The problem ▸
Using the data below, show every line where the word "Upload" occurs.

○ ○ ○

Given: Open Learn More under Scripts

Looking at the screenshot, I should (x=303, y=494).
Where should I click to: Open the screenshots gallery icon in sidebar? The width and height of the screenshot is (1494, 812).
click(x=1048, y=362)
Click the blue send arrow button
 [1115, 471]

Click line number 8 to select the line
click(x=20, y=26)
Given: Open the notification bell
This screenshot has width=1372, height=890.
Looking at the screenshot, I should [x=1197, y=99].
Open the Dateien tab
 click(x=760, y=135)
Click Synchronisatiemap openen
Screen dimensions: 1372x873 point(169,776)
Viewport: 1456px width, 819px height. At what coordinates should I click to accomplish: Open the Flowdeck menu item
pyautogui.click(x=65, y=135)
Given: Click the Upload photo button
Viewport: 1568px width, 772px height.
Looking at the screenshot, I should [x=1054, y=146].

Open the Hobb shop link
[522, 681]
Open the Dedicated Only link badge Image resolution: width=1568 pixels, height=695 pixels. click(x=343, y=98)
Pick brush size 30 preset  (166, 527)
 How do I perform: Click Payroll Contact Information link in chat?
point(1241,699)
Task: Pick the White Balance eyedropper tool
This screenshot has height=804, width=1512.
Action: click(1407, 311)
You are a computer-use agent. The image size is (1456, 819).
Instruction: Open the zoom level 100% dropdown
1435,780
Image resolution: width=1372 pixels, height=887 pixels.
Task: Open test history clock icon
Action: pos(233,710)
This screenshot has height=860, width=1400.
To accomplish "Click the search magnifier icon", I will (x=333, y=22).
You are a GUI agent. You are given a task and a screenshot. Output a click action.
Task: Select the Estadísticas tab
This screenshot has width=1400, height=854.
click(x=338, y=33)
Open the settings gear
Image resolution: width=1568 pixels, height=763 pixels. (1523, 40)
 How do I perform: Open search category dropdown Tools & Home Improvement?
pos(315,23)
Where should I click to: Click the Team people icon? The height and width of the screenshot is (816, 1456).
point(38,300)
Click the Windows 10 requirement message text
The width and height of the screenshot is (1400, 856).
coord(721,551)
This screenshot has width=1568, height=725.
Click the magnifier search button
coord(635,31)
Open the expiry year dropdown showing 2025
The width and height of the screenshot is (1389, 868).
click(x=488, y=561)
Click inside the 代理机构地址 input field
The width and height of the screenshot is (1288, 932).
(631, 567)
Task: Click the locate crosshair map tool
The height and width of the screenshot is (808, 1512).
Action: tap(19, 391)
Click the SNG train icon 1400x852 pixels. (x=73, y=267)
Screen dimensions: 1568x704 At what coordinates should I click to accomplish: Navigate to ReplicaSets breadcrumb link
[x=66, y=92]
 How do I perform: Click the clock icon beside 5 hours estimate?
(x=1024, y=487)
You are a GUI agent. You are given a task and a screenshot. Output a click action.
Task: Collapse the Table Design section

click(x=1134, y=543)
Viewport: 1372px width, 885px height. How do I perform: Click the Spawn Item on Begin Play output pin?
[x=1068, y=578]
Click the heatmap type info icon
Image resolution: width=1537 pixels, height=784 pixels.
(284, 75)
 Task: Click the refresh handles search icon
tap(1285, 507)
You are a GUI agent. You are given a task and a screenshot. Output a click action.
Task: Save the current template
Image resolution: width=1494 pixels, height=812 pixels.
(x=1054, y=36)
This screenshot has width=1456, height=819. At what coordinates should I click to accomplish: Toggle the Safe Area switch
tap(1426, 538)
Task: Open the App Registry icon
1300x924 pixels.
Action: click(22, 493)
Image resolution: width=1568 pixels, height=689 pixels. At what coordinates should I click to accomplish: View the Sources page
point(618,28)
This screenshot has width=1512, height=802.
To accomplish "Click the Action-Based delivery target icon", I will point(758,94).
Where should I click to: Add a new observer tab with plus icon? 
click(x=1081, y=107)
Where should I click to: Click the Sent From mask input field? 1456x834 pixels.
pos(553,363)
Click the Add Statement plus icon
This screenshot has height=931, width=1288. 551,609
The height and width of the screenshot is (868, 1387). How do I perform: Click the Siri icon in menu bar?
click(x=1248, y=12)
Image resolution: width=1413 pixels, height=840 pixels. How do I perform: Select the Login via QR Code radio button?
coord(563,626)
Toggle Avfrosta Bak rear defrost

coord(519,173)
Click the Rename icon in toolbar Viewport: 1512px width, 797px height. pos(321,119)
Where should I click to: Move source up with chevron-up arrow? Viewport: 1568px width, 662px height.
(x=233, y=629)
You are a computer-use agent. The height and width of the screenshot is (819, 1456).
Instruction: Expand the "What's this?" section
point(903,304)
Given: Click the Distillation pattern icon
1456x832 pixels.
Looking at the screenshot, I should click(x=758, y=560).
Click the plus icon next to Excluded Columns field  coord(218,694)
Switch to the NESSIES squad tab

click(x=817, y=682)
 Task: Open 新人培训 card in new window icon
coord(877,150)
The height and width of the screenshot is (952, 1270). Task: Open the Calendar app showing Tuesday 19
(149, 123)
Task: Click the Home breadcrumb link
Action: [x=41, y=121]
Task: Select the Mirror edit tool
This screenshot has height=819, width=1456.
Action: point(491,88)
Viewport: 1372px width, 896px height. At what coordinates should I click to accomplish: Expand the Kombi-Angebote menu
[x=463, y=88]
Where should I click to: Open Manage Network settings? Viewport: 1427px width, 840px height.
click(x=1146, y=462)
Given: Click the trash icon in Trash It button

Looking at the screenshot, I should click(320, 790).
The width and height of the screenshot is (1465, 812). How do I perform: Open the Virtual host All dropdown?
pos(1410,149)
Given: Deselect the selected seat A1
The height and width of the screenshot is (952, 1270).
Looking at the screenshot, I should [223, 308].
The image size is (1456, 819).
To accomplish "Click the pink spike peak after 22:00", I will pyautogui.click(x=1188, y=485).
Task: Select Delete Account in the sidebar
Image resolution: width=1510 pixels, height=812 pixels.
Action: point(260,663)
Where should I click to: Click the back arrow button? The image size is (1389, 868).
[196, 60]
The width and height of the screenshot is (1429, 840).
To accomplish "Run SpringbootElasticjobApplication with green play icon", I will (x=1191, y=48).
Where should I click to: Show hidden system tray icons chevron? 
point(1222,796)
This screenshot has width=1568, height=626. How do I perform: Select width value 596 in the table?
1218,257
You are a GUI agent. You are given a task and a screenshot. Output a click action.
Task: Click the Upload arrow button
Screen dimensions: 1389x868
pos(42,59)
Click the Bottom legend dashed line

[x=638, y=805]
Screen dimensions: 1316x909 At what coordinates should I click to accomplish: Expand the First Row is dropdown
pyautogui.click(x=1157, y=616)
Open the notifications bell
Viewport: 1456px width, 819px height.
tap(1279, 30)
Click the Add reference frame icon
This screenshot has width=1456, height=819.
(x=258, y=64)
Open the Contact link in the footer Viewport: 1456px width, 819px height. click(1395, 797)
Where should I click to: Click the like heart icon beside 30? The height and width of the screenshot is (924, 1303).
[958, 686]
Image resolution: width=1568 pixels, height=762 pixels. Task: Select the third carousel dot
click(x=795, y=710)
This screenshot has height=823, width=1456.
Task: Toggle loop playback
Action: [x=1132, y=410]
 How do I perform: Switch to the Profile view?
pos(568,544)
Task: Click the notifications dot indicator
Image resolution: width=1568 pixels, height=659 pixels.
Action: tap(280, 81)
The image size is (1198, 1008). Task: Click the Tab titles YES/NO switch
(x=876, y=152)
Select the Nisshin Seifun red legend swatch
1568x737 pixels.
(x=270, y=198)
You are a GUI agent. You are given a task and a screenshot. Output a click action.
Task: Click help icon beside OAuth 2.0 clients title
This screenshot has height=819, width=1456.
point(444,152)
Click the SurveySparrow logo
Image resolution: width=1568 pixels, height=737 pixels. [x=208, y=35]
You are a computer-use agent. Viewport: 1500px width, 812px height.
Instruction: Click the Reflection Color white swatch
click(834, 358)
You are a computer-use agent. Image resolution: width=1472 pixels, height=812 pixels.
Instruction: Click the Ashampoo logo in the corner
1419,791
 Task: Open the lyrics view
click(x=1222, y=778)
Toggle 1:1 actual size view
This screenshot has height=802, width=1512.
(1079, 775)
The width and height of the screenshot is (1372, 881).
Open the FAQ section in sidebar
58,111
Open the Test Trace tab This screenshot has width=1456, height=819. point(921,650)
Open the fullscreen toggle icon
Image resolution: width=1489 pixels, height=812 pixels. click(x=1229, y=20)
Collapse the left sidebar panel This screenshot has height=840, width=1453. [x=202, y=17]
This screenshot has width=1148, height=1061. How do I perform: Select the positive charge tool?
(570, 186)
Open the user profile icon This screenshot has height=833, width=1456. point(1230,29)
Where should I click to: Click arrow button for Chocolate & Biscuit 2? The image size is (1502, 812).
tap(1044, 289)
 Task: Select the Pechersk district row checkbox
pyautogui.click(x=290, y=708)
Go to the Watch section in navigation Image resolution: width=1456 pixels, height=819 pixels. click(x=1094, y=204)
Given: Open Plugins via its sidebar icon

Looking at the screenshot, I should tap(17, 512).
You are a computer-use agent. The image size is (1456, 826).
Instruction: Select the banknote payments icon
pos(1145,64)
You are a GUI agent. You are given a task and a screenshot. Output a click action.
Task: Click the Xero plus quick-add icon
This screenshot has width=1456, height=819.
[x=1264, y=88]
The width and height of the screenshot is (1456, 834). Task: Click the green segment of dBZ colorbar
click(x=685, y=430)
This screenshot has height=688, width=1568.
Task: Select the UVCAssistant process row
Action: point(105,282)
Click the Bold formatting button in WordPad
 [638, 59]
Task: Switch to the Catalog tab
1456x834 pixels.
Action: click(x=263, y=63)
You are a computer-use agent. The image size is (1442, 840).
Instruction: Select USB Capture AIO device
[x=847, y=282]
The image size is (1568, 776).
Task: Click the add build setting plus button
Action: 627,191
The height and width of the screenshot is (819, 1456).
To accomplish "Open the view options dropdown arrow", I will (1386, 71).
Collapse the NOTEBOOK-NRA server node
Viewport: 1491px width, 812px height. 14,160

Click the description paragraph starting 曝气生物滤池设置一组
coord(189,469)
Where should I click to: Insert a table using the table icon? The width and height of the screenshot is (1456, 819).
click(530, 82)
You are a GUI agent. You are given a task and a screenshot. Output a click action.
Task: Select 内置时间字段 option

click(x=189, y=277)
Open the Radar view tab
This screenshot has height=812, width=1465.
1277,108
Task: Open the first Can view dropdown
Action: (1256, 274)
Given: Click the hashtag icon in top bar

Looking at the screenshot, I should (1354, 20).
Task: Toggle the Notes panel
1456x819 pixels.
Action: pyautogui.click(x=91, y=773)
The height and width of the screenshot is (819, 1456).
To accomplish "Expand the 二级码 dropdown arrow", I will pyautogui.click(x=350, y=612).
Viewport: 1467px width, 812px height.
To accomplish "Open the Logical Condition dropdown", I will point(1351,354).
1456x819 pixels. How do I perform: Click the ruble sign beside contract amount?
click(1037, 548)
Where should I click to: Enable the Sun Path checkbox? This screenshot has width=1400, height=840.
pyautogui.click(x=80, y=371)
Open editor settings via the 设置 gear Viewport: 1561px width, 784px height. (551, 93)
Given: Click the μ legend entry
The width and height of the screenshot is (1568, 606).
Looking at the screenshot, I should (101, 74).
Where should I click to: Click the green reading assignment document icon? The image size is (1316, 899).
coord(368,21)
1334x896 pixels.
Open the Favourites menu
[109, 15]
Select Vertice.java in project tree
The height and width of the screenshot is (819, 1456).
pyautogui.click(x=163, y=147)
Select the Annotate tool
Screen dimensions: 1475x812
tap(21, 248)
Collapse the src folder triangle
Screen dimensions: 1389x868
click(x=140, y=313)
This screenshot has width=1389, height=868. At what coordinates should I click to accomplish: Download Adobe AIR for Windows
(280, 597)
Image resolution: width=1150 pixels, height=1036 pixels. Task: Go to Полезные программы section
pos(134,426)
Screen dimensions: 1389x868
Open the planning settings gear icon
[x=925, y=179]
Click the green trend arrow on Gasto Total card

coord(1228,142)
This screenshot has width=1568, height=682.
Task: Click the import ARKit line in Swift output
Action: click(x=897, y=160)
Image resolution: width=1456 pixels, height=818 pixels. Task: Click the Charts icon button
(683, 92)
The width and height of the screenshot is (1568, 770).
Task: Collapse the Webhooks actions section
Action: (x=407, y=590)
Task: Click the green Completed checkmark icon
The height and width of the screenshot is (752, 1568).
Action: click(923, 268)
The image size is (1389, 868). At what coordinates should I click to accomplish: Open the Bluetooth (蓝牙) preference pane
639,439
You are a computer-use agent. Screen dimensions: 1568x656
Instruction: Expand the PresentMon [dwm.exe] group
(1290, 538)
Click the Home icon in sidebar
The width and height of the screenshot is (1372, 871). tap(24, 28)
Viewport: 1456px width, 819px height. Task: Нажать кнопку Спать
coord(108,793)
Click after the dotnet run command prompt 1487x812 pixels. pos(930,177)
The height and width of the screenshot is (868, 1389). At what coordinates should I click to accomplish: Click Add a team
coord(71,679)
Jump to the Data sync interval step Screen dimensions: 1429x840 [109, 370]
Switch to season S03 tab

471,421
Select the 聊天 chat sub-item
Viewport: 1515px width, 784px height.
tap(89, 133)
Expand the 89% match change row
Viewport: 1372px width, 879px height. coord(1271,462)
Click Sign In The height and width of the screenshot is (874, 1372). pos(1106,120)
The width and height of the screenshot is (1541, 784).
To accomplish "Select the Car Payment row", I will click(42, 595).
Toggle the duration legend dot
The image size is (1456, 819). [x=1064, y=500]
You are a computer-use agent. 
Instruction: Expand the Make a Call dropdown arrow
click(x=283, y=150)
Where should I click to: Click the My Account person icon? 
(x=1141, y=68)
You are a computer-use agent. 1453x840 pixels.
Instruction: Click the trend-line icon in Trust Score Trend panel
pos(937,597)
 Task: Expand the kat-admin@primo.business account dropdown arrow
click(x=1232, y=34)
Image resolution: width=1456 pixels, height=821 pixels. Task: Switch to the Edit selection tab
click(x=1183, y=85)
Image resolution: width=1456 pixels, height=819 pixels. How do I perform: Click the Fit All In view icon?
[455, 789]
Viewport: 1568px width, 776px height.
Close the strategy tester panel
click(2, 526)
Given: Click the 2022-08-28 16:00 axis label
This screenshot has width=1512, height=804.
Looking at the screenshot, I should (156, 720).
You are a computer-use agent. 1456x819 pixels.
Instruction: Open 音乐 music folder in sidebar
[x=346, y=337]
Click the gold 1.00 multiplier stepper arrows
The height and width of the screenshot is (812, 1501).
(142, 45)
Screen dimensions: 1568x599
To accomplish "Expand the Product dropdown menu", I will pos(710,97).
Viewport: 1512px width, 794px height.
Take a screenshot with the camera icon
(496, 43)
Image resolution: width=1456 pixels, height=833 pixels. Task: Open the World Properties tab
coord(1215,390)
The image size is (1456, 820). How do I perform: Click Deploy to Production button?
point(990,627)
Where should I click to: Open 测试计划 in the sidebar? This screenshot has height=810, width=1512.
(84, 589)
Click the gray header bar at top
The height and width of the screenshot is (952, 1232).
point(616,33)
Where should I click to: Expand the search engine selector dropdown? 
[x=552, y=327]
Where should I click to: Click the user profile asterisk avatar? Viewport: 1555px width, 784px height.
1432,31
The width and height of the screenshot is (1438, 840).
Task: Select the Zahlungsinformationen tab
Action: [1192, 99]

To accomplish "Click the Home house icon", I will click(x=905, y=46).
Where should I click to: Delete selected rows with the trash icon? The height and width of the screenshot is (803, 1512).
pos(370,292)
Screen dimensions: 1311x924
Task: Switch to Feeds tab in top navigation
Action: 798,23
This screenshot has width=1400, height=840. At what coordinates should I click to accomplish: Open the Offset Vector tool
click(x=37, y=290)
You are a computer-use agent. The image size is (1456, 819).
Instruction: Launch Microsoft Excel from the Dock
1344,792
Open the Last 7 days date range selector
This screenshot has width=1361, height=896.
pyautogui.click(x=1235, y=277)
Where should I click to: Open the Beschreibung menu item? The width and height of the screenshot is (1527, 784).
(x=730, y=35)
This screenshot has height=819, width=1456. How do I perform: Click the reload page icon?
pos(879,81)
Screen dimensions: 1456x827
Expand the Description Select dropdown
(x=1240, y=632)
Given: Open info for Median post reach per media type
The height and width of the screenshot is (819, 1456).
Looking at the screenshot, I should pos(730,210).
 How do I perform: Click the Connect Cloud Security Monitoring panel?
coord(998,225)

○ ○ ○

Exercise answer ▸
Given: Click the Upload photo button
Task: Click the Upload arrow button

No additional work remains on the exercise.